Très vite, ce sont les autres qui finissent par prendre toute la place dans le récit de ce jeune retraité de la diplomatie. Comme lorsqu’on demande à Lakhdar Brahimi de raconter sa première visite des Nations Unies en 1961 : “C’était énorme”, glisse sobrement celui qui deviendra Secrétaire général adjoint de l’ONU en 2004. L’ancien diplomate s’empresse alors de décrire le talent de Dag Hammarskjöld, Secrétaire général de l’institution à l’époque.

Impossible d’en savoir plus sur ce qui s’est passé dans sa tête alors qu’il se promenait pour la première fois dans cette tour de verre. “C’est un diplomate qui appartient à une école de la réserve et à une génération qui ne met pas en avant ses observations toutes les cinq minutes”, confie Ghassan Salamé, qui le connaît depuis plus de 30 ans.

“Il ne cherche pas le succès individuel”

“Il ne cherche pas le succès individuel.
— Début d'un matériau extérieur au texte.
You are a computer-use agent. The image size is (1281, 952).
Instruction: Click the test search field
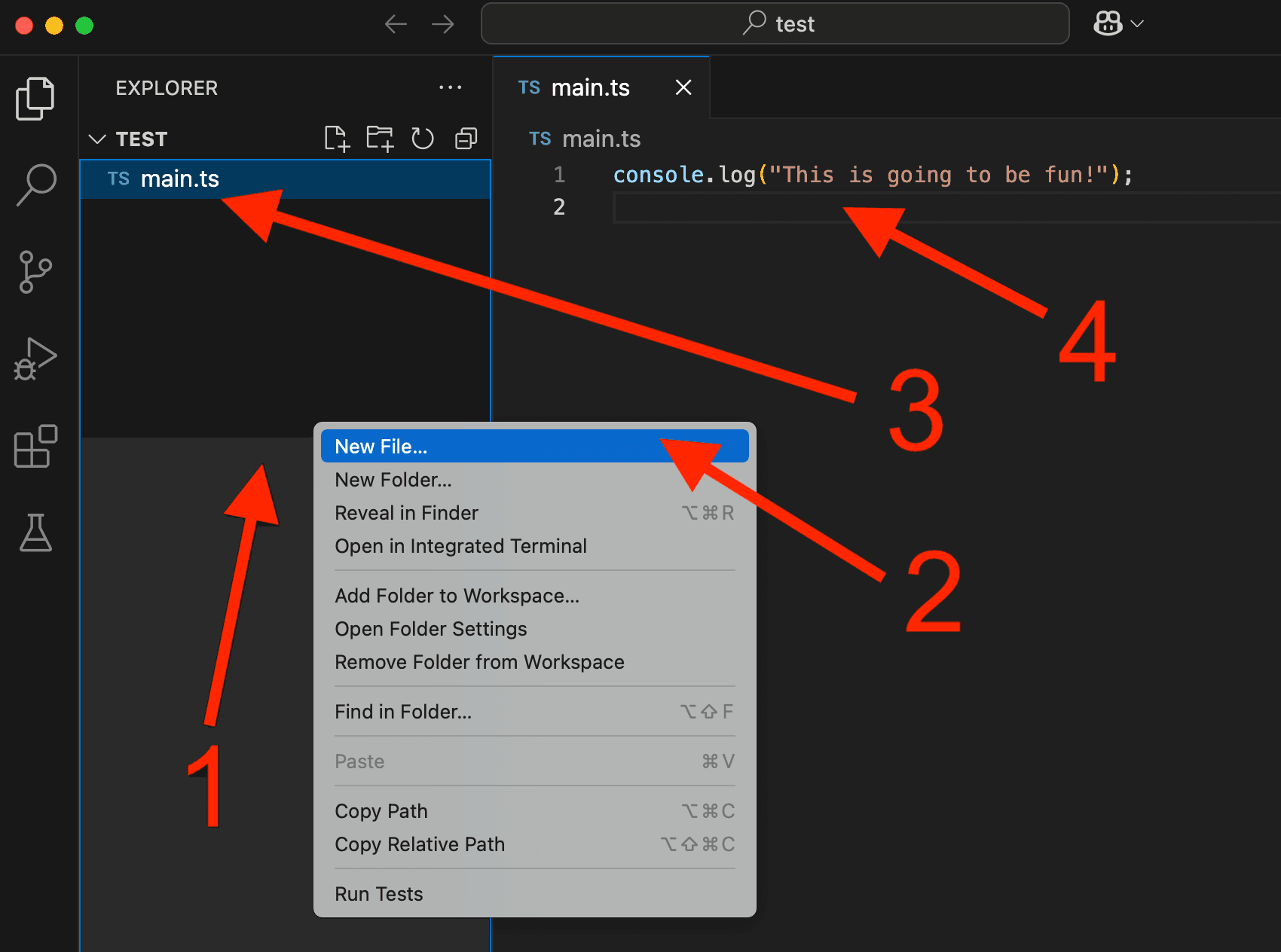point(775,23)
C’est un bon soldat de l’ONU et on a tendance à l’oublier” poursuit l’ancien ministre libanais. Un bon soldat capable de se démarquer au sein du jeu diplomatique par sa patience et son autorité morale selon Enrico Letta, directeur de l’École des Affaires internationales de Sciences Po (PSIA), où Lakhdar Brahimi enseigne depuis 2010. L’ancien premier ministre italien a rencontré le diplomate “au cœur du moment le plus atroce de la guerre en Syrie”, lors d’une réunion du G20 à Saint-Pétersbourg en 2013.

L’Algérien est alors envoyé spécial de l’ONU pour la Syrie, après la démission de son prédécesseur Kofi Annan. “Ce matin là il était imperturbable, alors que nous n’avions dormi que trois heures. Nous étions des fantômes.”  se souvient le haut dirigeant transalpin. “J’aurais bien voulu qu’ils ne me demandent pas de faire cette mission.” glisse Lakhdar Brahimi. “Mais quand on accepte de faire un travail comme celui-là, on n’y va pas parce que c’est facile et en se disant qu’on va être applaudi par le monde. On le fait parce qu’on doit le faire, c’est un devoir.”
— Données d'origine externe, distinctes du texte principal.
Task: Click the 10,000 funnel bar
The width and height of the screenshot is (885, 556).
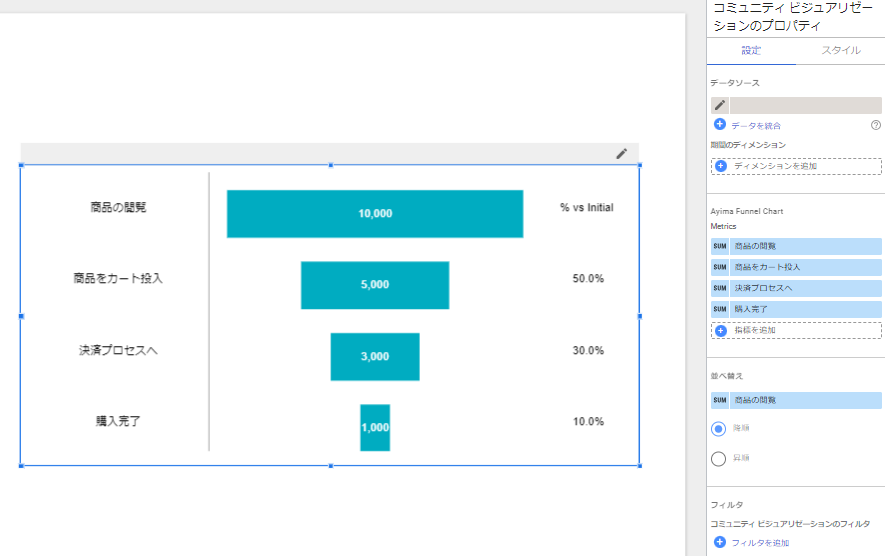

Lorsqu’on lui demande de quelle mission il est le plus fier, l’octogénaire ne réfléchit pas longtemps : “Celle qui m’a procuré le plus de bonheur … et même la seule qui m’a procuré du bonheur, c’est l’Afrique du Sud en 1994”. Là où Nelson Mandela a triomphé au cours des premières élections libres et démocratiques du pays. “On avait affaire à des leaders d’un très très haut niveau. Mandela et De Klerk. C’est eux qui ont fait le boulot, ce n’est pas nous” précise l’ancien envoyé spécial. Une sortie de crise quasi idéale pour lui, où “ceux qui se sont entre-tués finissent par dire “non ça suffit, on va régler le problème”, et vous les aidez à le faire”.

Lakhdar Brahimi n’hésite pas à reprendre une formule du général De Gaulle pour parler de ces Nations Unies qu’il connaît presque par coeur : “Un machin, qui appartient à ses membres”. Un machin dont ils peuvent faire le pire comme le meilleur, et dont le diplomate a analysé les failles en 2000 dans un rapport qui porte son nom.

A 82 ans, celui qui a commencé la diplomatie en sandales a fini par s’en éloigner, tout en continuant à enseigner, et à donner des conférences.“Le meilleur médicament pour la vieillesse c’est le travail” sourit Lakhdar Brahimi.

Laura Wojcik

Lakhdar Brahimi enseigne un cours sur la résolution des conflits au sein de l'Ecole des Affaires internationales de Sciences Po (eng.) depuis son inauguration en 2010, et y est Distinguished Professor of Practice.